Keynote lectures

Numerical modelling in geotechnical design of offshore infrastructure

Susan Gourvenec is Professor of Offshore Geotechnical Engineering at the University of Southampton, where she holds a Royal Academy of Engineering Chair in Emerging Technologies in Intelligent & Resilient Ocean Engineering, and is Deputy Director of the multidisciplinary Southampton Marine & Maritime Institute. Susan is co-author of books ‘Offshore Geotechnical Engineering’ and ‘Intermediate Offshore Foundations’ and of the Proceedings of the inaugural and second International Symposia for Frontiers in Offshore Geotechnics. Susan has an established track record of International Standards development, she is a consultant to industry and elected Fellow of the Institution of Civil Engineers and of the Institution of Engineers Australia.

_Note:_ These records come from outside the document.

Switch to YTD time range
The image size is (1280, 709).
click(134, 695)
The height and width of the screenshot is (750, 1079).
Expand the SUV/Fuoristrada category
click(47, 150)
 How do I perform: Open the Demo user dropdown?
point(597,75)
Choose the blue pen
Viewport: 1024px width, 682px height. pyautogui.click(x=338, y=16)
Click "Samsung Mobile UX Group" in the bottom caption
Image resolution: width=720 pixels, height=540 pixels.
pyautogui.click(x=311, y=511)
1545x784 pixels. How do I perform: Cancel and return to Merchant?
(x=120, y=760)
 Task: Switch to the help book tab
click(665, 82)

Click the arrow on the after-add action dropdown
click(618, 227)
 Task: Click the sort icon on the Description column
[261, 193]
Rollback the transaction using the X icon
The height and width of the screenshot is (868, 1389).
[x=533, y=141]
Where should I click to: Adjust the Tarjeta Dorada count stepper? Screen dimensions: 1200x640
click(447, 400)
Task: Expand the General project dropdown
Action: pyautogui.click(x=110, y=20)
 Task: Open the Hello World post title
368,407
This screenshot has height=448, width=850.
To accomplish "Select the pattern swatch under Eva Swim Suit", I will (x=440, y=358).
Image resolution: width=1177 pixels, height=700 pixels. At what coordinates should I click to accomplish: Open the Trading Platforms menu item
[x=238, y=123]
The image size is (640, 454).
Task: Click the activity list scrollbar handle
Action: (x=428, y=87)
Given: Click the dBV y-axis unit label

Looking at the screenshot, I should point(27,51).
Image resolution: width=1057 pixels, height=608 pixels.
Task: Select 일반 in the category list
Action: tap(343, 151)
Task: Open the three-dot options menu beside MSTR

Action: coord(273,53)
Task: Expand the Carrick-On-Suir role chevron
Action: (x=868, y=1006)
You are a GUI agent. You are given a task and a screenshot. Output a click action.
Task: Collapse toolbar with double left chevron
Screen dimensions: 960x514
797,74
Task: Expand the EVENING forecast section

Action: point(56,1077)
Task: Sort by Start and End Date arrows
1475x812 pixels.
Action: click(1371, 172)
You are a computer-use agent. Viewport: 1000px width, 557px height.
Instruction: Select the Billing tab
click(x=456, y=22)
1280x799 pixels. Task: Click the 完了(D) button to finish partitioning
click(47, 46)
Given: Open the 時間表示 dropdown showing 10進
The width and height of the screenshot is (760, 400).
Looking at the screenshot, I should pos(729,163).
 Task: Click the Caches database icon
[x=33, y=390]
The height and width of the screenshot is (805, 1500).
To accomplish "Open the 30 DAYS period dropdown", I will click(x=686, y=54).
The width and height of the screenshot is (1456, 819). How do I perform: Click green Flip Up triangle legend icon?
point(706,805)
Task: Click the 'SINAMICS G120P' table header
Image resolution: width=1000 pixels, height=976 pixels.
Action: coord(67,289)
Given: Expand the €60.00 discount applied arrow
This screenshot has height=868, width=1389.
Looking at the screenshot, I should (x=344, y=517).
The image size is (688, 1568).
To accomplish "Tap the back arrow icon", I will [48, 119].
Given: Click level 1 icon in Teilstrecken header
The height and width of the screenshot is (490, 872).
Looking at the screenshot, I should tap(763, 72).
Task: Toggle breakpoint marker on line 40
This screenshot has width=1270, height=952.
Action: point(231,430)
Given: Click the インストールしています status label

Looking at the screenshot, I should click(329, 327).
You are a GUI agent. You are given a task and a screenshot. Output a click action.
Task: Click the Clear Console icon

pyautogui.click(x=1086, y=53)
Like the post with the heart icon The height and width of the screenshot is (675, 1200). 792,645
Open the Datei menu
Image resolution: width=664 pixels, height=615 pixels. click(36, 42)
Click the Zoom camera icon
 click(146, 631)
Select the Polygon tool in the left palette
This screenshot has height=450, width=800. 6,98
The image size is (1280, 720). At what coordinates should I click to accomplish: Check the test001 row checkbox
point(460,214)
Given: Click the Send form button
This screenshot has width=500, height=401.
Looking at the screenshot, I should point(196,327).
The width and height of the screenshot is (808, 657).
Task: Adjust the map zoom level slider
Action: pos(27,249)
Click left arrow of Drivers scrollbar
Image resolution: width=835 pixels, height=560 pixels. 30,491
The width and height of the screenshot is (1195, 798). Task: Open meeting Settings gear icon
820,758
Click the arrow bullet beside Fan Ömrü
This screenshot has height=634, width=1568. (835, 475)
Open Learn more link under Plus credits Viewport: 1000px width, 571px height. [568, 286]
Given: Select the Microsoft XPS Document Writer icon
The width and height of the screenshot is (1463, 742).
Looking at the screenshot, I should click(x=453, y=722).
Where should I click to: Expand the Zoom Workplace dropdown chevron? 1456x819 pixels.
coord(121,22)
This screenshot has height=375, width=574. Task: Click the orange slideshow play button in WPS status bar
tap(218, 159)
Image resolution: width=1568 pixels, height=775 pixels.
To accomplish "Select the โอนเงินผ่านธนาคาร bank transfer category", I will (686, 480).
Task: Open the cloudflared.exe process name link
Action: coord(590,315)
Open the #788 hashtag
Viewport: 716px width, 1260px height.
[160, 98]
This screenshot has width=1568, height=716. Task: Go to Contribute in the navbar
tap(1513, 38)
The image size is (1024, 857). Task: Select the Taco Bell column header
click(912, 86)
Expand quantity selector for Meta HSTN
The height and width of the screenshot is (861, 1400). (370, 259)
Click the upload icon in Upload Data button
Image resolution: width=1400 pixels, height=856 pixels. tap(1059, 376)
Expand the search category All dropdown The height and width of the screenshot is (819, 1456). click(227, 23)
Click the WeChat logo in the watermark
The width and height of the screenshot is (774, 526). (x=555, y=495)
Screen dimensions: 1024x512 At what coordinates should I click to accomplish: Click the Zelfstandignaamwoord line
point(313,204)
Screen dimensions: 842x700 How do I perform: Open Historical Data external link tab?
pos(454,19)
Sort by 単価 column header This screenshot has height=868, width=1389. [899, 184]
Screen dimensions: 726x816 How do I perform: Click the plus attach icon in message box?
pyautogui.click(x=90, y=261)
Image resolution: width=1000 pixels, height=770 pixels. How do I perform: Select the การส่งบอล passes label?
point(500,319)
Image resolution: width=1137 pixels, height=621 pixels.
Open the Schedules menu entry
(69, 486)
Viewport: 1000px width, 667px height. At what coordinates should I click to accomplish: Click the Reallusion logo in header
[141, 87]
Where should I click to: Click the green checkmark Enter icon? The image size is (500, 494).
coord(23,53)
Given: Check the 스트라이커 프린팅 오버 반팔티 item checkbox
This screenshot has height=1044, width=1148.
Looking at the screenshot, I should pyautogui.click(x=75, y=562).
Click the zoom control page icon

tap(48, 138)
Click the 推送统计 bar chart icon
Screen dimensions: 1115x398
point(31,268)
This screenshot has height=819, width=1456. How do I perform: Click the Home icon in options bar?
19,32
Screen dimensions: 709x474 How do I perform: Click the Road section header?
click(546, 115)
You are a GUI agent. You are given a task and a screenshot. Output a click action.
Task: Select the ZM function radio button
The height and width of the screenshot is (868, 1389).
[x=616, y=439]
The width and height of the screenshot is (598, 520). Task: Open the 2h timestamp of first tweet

From theory to practice - numerical modelling of geostructures on soft natural clays

Minna Karstunen is Professor in Geotechnical Engineering at Chalmers University of Technology, Gothenburg, Sweden. Minna’s group is working on modelling and characterisation of complex natural and engineered geomaterials, aiming to bridge fundamental understanding with applications in engineering practice. Minna moved to Chalmers in 2012, after a PhD and successful academic career in the UK. Minna has coordinated a number of European projects related to soft soil modelling and engineering practice and she has published over 130 scientific publications. On practical side, she is an independent expert in the West Link project, a railway tunnel under the city of Gothenburg, with challenging deep excavations in very soft clay.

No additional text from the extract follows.